:: WHAT IS BEING ASKED ::
Repeat the whole listing exactly, leaving nothing out.

:: EXERCISE MATERIAL ::
====

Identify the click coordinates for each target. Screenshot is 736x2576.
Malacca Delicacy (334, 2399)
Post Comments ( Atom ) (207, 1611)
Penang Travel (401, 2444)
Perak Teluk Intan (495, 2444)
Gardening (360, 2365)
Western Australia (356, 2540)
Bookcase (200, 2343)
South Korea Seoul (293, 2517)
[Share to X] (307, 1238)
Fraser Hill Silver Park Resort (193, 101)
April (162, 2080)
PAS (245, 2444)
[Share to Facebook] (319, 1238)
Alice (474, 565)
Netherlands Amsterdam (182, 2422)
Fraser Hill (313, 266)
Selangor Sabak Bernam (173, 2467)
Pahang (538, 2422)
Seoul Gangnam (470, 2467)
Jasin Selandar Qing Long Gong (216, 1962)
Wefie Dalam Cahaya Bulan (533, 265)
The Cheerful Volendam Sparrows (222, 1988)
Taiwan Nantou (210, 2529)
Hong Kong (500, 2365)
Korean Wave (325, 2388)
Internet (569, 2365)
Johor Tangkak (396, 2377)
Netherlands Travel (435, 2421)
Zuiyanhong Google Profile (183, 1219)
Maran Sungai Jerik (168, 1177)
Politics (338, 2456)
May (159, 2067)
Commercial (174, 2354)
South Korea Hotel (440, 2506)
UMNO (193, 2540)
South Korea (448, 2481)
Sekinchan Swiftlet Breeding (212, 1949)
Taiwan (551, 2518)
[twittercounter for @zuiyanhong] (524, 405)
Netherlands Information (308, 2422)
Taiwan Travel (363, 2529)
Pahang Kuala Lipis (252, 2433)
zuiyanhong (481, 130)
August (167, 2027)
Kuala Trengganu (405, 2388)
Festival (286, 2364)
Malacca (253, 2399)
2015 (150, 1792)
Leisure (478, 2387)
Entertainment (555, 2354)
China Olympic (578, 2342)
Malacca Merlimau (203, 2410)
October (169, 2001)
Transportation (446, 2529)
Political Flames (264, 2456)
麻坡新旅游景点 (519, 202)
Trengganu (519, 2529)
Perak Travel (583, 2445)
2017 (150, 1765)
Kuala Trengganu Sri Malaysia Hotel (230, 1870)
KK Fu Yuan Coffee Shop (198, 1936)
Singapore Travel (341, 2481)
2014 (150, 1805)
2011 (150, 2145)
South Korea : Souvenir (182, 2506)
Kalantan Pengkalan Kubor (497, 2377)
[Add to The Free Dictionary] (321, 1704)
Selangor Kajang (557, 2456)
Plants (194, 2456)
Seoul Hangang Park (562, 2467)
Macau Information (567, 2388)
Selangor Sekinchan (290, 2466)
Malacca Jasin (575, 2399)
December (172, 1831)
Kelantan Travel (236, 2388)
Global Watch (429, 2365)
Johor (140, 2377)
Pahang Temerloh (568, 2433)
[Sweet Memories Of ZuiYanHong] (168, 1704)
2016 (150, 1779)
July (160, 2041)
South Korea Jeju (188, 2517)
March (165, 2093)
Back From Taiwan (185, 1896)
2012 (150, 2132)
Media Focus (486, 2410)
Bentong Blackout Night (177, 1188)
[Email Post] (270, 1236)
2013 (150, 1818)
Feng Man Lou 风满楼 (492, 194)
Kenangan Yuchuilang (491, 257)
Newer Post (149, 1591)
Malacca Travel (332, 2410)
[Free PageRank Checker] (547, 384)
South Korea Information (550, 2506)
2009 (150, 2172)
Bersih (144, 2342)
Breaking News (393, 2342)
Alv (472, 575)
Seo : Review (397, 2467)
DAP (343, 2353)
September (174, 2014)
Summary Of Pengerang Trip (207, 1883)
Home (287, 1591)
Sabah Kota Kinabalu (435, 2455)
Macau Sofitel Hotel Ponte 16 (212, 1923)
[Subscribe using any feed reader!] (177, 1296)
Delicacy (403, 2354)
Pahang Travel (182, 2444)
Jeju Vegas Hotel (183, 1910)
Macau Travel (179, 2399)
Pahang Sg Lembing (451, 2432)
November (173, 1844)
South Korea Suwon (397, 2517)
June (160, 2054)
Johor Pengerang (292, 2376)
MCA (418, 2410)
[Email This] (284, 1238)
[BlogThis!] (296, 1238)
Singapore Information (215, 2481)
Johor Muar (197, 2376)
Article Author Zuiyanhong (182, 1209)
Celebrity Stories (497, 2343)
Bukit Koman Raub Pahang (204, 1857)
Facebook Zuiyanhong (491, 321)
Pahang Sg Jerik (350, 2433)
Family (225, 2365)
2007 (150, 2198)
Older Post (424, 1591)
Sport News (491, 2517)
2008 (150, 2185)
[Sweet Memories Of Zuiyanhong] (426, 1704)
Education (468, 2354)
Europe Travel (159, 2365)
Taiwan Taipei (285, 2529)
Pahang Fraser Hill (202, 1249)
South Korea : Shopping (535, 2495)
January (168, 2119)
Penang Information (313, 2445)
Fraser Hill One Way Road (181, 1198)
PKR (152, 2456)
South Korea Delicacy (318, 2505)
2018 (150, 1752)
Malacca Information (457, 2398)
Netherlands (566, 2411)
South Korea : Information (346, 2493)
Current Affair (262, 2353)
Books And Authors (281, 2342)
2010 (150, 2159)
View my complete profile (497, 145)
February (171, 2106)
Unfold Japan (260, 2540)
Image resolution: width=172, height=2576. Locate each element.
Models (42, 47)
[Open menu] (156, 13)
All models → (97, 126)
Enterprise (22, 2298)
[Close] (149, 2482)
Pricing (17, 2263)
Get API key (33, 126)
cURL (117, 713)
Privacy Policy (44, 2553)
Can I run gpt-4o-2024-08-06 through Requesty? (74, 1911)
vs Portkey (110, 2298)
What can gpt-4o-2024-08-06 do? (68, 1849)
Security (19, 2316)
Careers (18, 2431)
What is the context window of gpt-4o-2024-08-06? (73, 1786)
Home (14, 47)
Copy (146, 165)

====

:: REPLY TO THE TASK ::
Identify the click coordinates for each target. Screenshot is 736x2576.
Malacca Delicacy (334, 2399)
Post Comments ( Atom ) (207, 1611)
Penang Travel (401, 2444)
Perak Teluk Intan (495, 2444)
Gardening (360, 2365)
Western Australia (356, 2540)
Bookcase (200, 2343)
South Korea Seoul (293, 2517)
[Share to X] (307, 1238)
Fraser Hill Silver Park Resort (193, 101)
April (162, 2080)
PAS (245, 2444)
[Share to Facebook] (319, 1238)
Alice (474, 565)
Netherlands Amsterdam (182, 2422)
Fraser Hill (313, 266)
Selangor Sabak Bernam (173, 2467)
Pahang (538, 2422)
Seoul Gangnam (470, 2467)
Jasin Selandar Qing Long Gong (216, 1962)
Wefie Dalam Cahaya Bulan (533, 265)
The Cheerful Volendam Sparrows (222, 1988)
Taiwan Nantou (210, 2529)
Hong Kong (500, 2365)
Korean Wave (325, 2388)
Internet (569, 2365)
Johor Tangkak (396, 2377)
Netherlands Travel (435, 2421)
Zuiyanhong Google Profile (183, 1219)
Maran Sungai Jerik (168, 1177)
Politics (338, 2456)
May (159, 2067)
Commercial (174, 2354)
South Korea Hotel (440, 2506)
UMNO (193, 2540)
South Korea (448, 2481)
Sekinchan Swiftlet Breeding (212, 1949)
Taiwan (551, 2518)
[twittercounter for @zuiyanhong] (524, 405)
Netherlands Information (308, 2422)
Taiwan Travel (363, 2529)
Pahang Kuala Lipis (252, 2433)
zuiyanhong (481, 130)
August (167, 2027)
Kuala Trengganu (405, 2388)
Festival (286, 2364)
Malacca (253, 2399)
2015 (150, 1792)
Leisure (478, 2387)
Entertainment (555, 2354)
China Olympic (578, 2342)
Malacca Merlimau (203, 2410)
October (169, 2001)
Transportation (446, 2529)
Political Flames (264, 2456)
麻坡新旅游景点 (519, 202)
Trengganu (519, 2529)
Perak Travel (583, 2445)
2017 (150, 1765)
Kuala Trengganu Sri Malaysia Hotel (230, 1870)
KK Fu Yuan Coffee Shop (198, 1936)
Singapore Travel (341, 2481)
2014 (150, 1805)
2011 (150, 2145)
South Korea : Souvenir (182, 2506)
Kalantan Pengkalan Kubor (497, 2377)
[Add to The Free Dictionary] (321, 1704)
Selangor Kajang (557, 2456)
Plants (194, 2456)
Seoul Hangang Park (562, 2467)
Macau Information (567, 2388)
Selangor Sekinchan (290, 2466)
Malacca Jasin (575, 2399)
December (172, 1831)
Kelantan Travel (236, 2388)
Global Watch (429, 2365)
Johor (140, 2377)
Pahang Temerloh (568, 2433)
[Sweet Memories Of ZuiYanHong] (168, 1704)
2016 (150, 1779)
July (160, 2041)
South Korea Jeju (188, 2517)
March (165, 2093)
Back From Taiwan (185, 1896)
2012 (150, 2132)
Media Focus (486, 2410)
Bentong Blackout Night (177, 1188)
[Email Post] (270, 1236)
2013 (150, 1818)
Feng Man Lou 风满楼 (492, 194)
Kenangan Yuchuilang (491, 257)
Newer Post (149, 1591)
Malacca Travel (332, 2410)
[Free PageRank Checker] (547, 384)
South Korea Information (550, 2506)
2009 (150, 2172)
Bersih (144, 2342)
Breaking News (393, 2342)
Alv (472, 575)
Seo : Review (397, 2467)
DAP (343, 2353)
September (174, 2014)
Summary Of Pengerang Trip (207, 1883)
Home (287, 1591)
Sabah Kota Kinabalu (435, 2455)
Macau Sofitel Hotel Ponte 16 (212, 1923)
[Subscribe using any feed reader!] (177, 1296)
Delicacy (403, 2354)
Pahang Travel (182, 2444)
Jeju Vegas Hotel (183, 1910)
Macau Travel (179, 2399)
Pahang Sg Lembing (451, 2432)
November (173, 1844)
South Korea Suwon (397, 2517)
June (160, 2054)
Johor Pengerang (292, 2376)
MCA (418, 2410)
[Email This] (284, 1238)
[BlogThis!] (296, 1238)
Singapore Information (215, 2481)
Johor Muar (197, 2376)
Article Author Zuiyanhong (182, 1209)
Celebrity Stories (497, 2343)
Bukit Koman Raub Pahang (204, 1857)
Facebook Zuiyanhong (491, 321)
Pahang Sg Jerik (350, 2433)
Family (225, 2365)
2007 (150, 2198)
Older Post (424, 1591)
Sport News (491, 2517)
2008 (150, 2185)
[Sweet Memories Of Zuiyanhong] (426, 1704)
Education (468, 2354)
Europe Travel (159, 2365)
Taiwan Taipei (285, 2529)
Pahang Fraser Hill (202, 1249)
South Korea : Shopping (535, 2495)
January (168, 2119)
Penang Information (313, 2445)
Fraser Hill One Way Road (181, 1198)
PKR (152, 2456)
South Korea Delicacy (318, 2505)
2018 (150, 1752)
Malacca Information (457, 2398)
Netherlands (566, 2411)
South Korea : Information (346, 2493)
Current Affair (262, 2353)
Books And Authors (281, 2342)
2010 (150, 2159)
View my complete profile (497, 145)
February (171, 2106)
Unfold Japan (260, 2540)
Image resolution: width=172, height=2576. Locate each element.
Models (42, 47)
[Open menu] (156, 13)
All models → (97, 126)
Enterprise (22, 2298)
[Close] (149, 2482)
Pricing (17, 2263)
Get API key (33, 126)
cURL (117, 713)
Privacy Policy (44, 2553)
Can I run gpt-4o-2024-08-06 through Requesty? (74, 1911)
vs Portkey (110, 2298)
What can gpt-4o-2024-08-06 do? (68, 1849)
Security (19, 2316)
Careers (18, 2431)
What is the context window of gpt-4o-2024-08-06? (73, 1786)
Home (14, 47)
Copy (146, 165)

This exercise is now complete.